WASHINGTON, D.C., U.S. — Egypt’s wheat area is forecast to remain unchanged at least in the short run, despite challenges in water management and high input costs, the U.S. Department of Agriculture’s (USDA) Foreign Agricultural Service (FAS) in a March 10 report. In the next few years however, with more limited Nile water availability looming due to the construction of Ethiopia’s Renaissance Dam and because of heat stress issues and assuming salinity problems in the Northern Delta persist, absent the development of especially drought-tolerant seed varieties, a gradual reduction in planted area of wheat, rice and corn is expected.
Due to pressure from farmers and farmer groups, the Egyptian government backtracked from a new subsidy program that had been announced. So, for this crop year, the government returned to fixing a price reflecting a substantial subsidy for local procurement of the local harvest. The high price is a contributing factor in limiting any reduction in current wheat areas being cultivated by more than 3 million farmers.
Market year 2015-16 wheat imports are being revised downward to 10.6 million tonnes, 8.5% lower than USDA’s official forecast of 11.5 million tonnes. The decrease is attributed to challenges in accessing dollars that has made opening letters of credit more difficult and confusion that prevailed for several weeks in the first quarter of 2016 about whether a zero-tolerance for ergot was being applied to incoming wheat shipments. The report forecasts imports to reach 11 million tonnes in market year 2016-17 as a result of rising consumption, population growth, and growth in the bakery sector.

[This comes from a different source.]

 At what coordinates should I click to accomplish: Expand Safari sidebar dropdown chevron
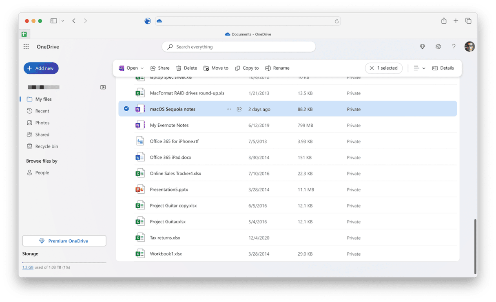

Between July 1, 2015 and March 2, 2016, the total amount of wheat purchased by the General Authority for Supply Commodities (GASC) reached 3.97 million tonnes, slightly under GASC imports during the same period in market year 2014-15 which amounted to 4.22 million tonnes.

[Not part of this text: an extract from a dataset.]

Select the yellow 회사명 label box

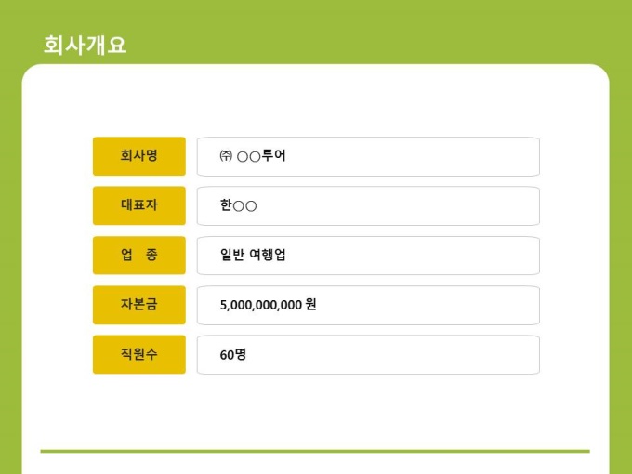click(138, 156)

Egypt has more than 410 mills divided between the public, public/private, and private sector mills with total investments of more than $1 billion. Public mills and public/private milling capacity ranges between 50,000 tonnes-55,000 tonnes per day while private sector mills capacity is estimated at 20,000 tonnes per day.
In market year 2015-16, many private mills, especially smaller ones, have been operating at under 50% capacity due, in part, to shortages of imported wheat as Egypt goes through a foreign currency crunch. According to some private investors, Egypt has an overall excess milling capacity of more than 35%. Public mills and public/private mills produce flour at extraction rate 82% used for making the subsidized baladi bread, producing 70% of its total.

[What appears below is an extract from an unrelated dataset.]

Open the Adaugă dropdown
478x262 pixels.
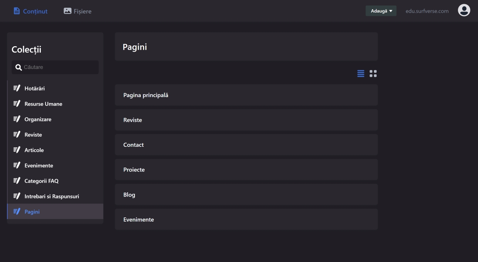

The remaining 30% is produced by private sector mills that have a contract with the government. These mills are not allowed to produce the 72% extraction flour produced by the other private sector mills. However, in a new development, private bakeries producing 72% extraction are now allowed to produce flour at extraction rate 82% used for making the subsidized baladi bread under the premise that it would create competition in the milling sector leading to higher quality flour at reasonable prices.
The 72% extraction flour is sold to around 20,000 private sector bakeries which produce higher quality fino bread and other bakery products. This higher-end sector is expected to grow by more than 8% in market year 2016-17 due to their relatively cheaper prices and high caloric intake, the report said. Private bakeries and in-store bakeries in large retailers and hypermarkets are also witnessing high-growth for high quality baked goods.